7. Page 14, line 322 (and elsewhere in the manuscript). Please change “bouillon” to “broth”.

These suggested changes were made.

8. Page 15, line 348. As correctly pointed out in the results section, heparin “might” inactivate the peptide by charge neutralization, but this has not been shown experimentally.

This text passage was changed into: “The polyanionic heparin is able to cancel the antimicrobial effect of the AMPs in our MIC study. A possible explanation for this could be that the anionic heparin binds the cationic AMPs and thus inactivates them. Previous works have shown interactions between heparin and natural cationic AMPs such as LL-37 and protamine [33, 34]. These studies also assume an ionic interaction between the anionic heparin and the cationic peptides. Further and especially targeted studies would be necessary to clarify this observed effect.”

9. Page 15, line 385, please change “contains a lot of Arginine” to “are arginine-rich”.

This suggested change was made.

10. Page 19, line 560, change to “statistics”

This suggested change was made.

Issue

Answer

1.         line 22: better indicate: "by the presence of heparin"

The sentence was adapted

2.         lines 79-81: details about purity or source of AMPs should go in the methodology section. They can be included also in tabe 1 footnote, but not at the end of the introduction.

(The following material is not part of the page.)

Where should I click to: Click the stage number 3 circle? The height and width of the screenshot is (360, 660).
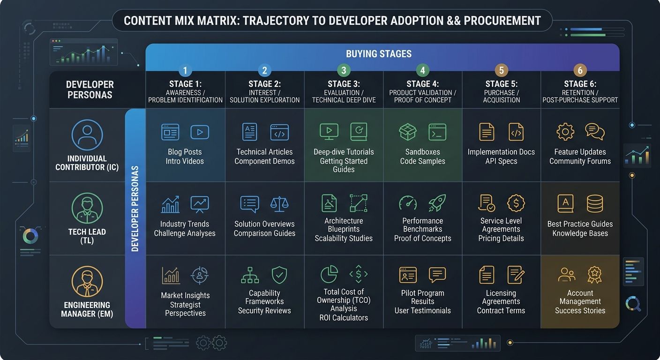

The suggested change was made.

3.         lines 142-143: sentence "in order to determine whether animcirobial activity is afected by heparin..." should be clearly highlighted previously as one of the objectives of the manuscript.

Following text was included into the introduction (aims): ‘”Furthermore, it was examined whether the strongly polyanionic heparin has an influence on the antimicrobial effect of cationic AMPs.”

4.         line 175: change sentence: "SEM was used to visualize killing of bacteria cells by lysing..." This is not correct. We can only infer cell wall damage by SEM.

The suggested change was made: “SEM was used to visualize cell wall damage of bacteria cells.”